The team validated DNA methylation differences using quantitative bisulfite pyrosequencing and assessed gene expression changes by RT-PCR. They found that genomic regions with higher methylation in exocrine compared with endocrine pancreas were the ones that tended to gain methylation in islets during aging. These epigenetic shifts were inversely correlated with mRNA expression of genes important for beta cell function, including Rab3b, Cacnb3, Atp2a3 and Ins2. Together, these data support a model in which an age-associated epigenetic drift moves islet cells toward an exocrine-like methylation state, and that early overnutrition accelerates that drift.

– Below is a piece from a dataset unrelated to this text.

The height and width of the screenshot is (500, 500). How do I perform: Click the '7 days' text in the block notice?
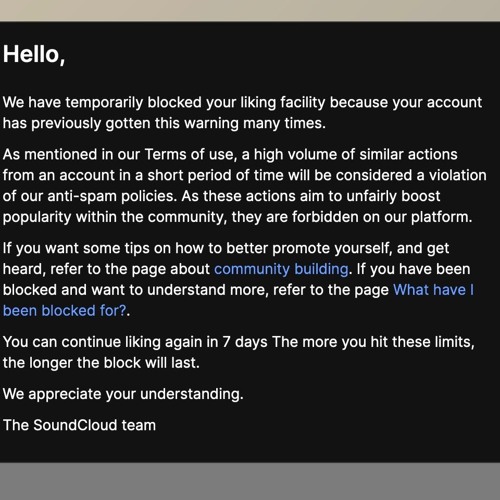(x=245, y=342)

Diabetes remains a major global health challenge. In the U.S. alone, millions are affected and face elevated risks of complications such as cardiovascular disease, kidney failure, vision loss and limb amputation. The present findings emphasize the importance of optimal nutrition during critical developmental windows and suggest that preventing overnutrition in infancy could reduce risk for metabolic disease later in life.

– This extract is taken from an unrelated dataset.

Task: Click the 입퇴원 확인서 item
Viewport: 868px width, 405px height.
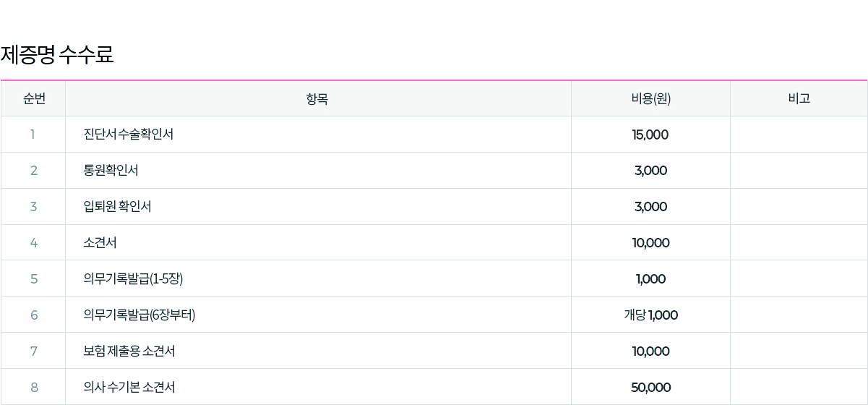Action: [x=118, y=207]
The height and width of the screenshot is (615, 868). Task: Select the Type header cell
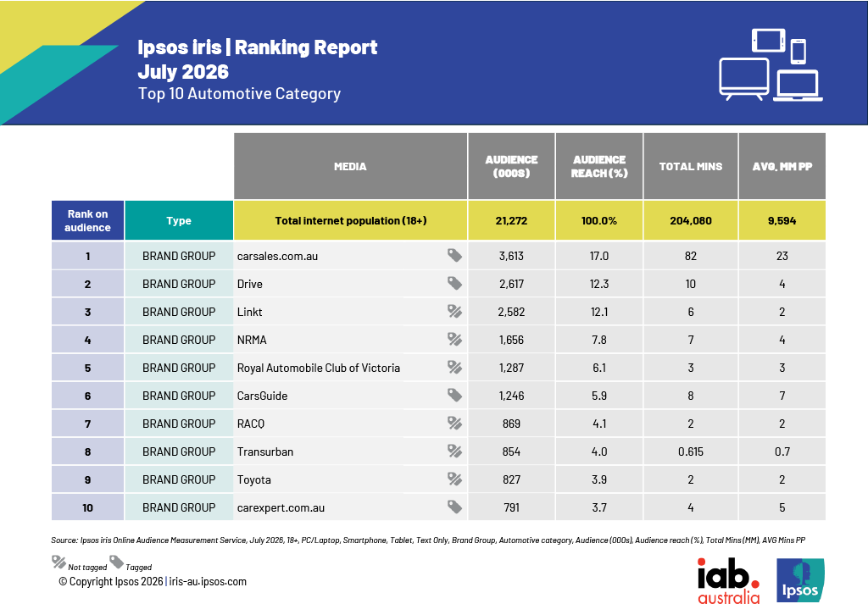179,220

“With pediatric overnutrition and obesity increasing worldwide, understanding the long-term consequences of excessive early feeding is urgent,” said Dr. Waterland. “Our results indicate that targeting nutrition during infancy may be an effective strategy to prevent adult metabolic disease by avoiding premature epigenetic aging in key tissues like pancreatic islets.”
Source:
Baylor College of Medicine
Media Contacts:
Homa Shalchi – Baylor College of Medicine
Image Source:
The image is in the public domain.
Original Research: Open access
“Early postnatal overnutrition accelerates aging-associated epigenetic drift in pancreatic islets.” Ge Li, Tihomira D Petkova, Eleonora Laritsky, Noah Kessler, Maria S Baker, Shaoyu Zhu, Robert A Waterland. Environmental Epigenetics. doi: 10.1093/eep/dvz015
Abstract
Early postnatal overnutrition accelerates aging-associated epigenetic drift in pancreatic islets
Pancreatic islets from type 2 diabetes patients display altered DNA methylation that contributes to islet dysfunction and disease onset, yet the origins of those epigenetic changes are not fully known. This study tested whether islet DNA methylation changes with aging and whether early postnatal overnutrition causes persistent methylation alterations. The authors performed genome-scale methylation profiling on islets from male mice that were either overnourished (suckled in small litters) or reared in control litters, examined at postnatal day 21 and day 180. Methylation differences were validated by quantitative bisulfite pyrosequencing and linked to gene expression by RT-PCR. Regions hypermethylated in exocrine relative to endocrine pancreas tended to gain methylation in islets with aging, and those methylation increases correlated inversely with expression of genes relevant to beta cell function. Small-litter islets exhibited methylation changes at weaning and in adulthood, and many loci affected by early overnutrition overlapped with age-associated methylation changes in controls. These results indicate that aging-associated increases in DNA methylation reflect an epigenetic drift toward an exocrine pancreas pattern, and that early postnatal overnutrition accelerates this drift.